Not mercilessly castigated. Laughed at, for the reason I mentioned above. People will fund controversial lines of inquiry, but not fruitless, foolish ones.

Lahn couldn’t deliver the goods. It’s quite likely that no one can, in this case, since human brain function is so complex, and so dependent on a variety of internal and external factors.

At a minimum, since 75 is the threshold for mild disability.

[QUOTE=brazil84]
And what exactly would happen or not happen in a country with average IQ less than that threshold which would make it unable to support, for example, a few writers?
[/quote]

A society that was was about half mentally disabled wouldn’t be able to harvest crops, engage in trade, organize itself into a stable hierarchy, or indeed defend itself. It would cease to exist in short order.

[QUOTE=brazil84]
I think that you can still have “commerce” in a country with a very low average IQ. Depending on how you define “commerce” of course. To me it means that a significant fraction of the population regularly trades goods and/or services for other goods and/or services.

How do you define “commerce”?
[/quote]

That definition works for the purposes of this discussion. Mildly retarded people in the U.S. get assigned guardians and caseworkers because they can’t manage their own financial affairs, conduct transactions, pay bills, budget their money, and so forth. Who’s doing that for half of Africa?

[QUOTE=brazil84]
I meet many people like that right here in the United States every week. Perhaps the problem is your experience not mine.
[/quote]

Have you ever met someone with mild retardation? You seem to insist that it’s just everyday stupidity. It’s not.

[QUOTE=brazil84]
Well would you agree that for the most part, the range of intelligence found in Black Americans falls within “typical examples of the human race”?
[/QUOTE]

Yes.

“Interesting questions?”

As has been repeatedly shown, not just in this thread but in the broader world, Rushton is totally discredited as a researcher. Continuing to use his questions shows you have an unusual and deficient definition of the word ‘interesting’.

If you are truly asking in good faith, how about having a look at the answers here, at the gobs of research that aren’t hideously flawed (i.e. everybody but Rushton) and critically examining that work rather than merely accepting it as true.

And as a bonus we get to catch David Duke’s a small speech @54:10.

Funny how you keep using the “egalitarian” straw man and equate your opponents to creationists. It’s funny, of course, because you’re the one making a claim that is unsupported by evidence- we make no claims.

It’s also funny that outcomes NOW are special and perfectly reflect genetic tendencies, whether in academics, athletics, crime, or economics… when the “social order” was totally different decades ago, and Jews were the best basketball players, or the Chinese were the poorest, or the Irish were the most likely to be involved in crime, or a myriad of other scrambled results- that was all social and “nurture”. Today, somehow, the social systems just happen to perfectly reflect your (fictional) “genetic reality”.

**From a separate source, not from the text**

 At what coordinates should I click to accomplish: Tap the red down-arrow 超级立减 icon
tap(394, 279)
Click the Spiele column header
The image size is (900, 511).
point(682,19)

Sorry, but you’re the one making unsupported claims- you’re the one that has, with zero genetic evidence, come to the conclusion that black people are genetically intellectually inferior. We’re not going to join you in that conclusion with no genetic evidence… and I’m not sure why you insist so strongly on an unsupported hypothesis.

(Re Bruce Lahn’s research: )

Cite? I don’t remember a single reaction that would fall into the category of “laughed at.” He was–and is–considered a first-rate academician, and his work regarding MCPH1 was not ridiculed nor scholastically demeaned. It was simply regarded as too controversial–and by some, insufficient to draw any conclusions. But as I mentioned above, only a series of careful research will tie a link between intelligence and a specific geneset. You can be sure egalitarians will fight to make sure such research is not directly funded, and that any moves in that direction are cut off. That’s what happened to Bruce Lahn. Not “laughed at,” at all.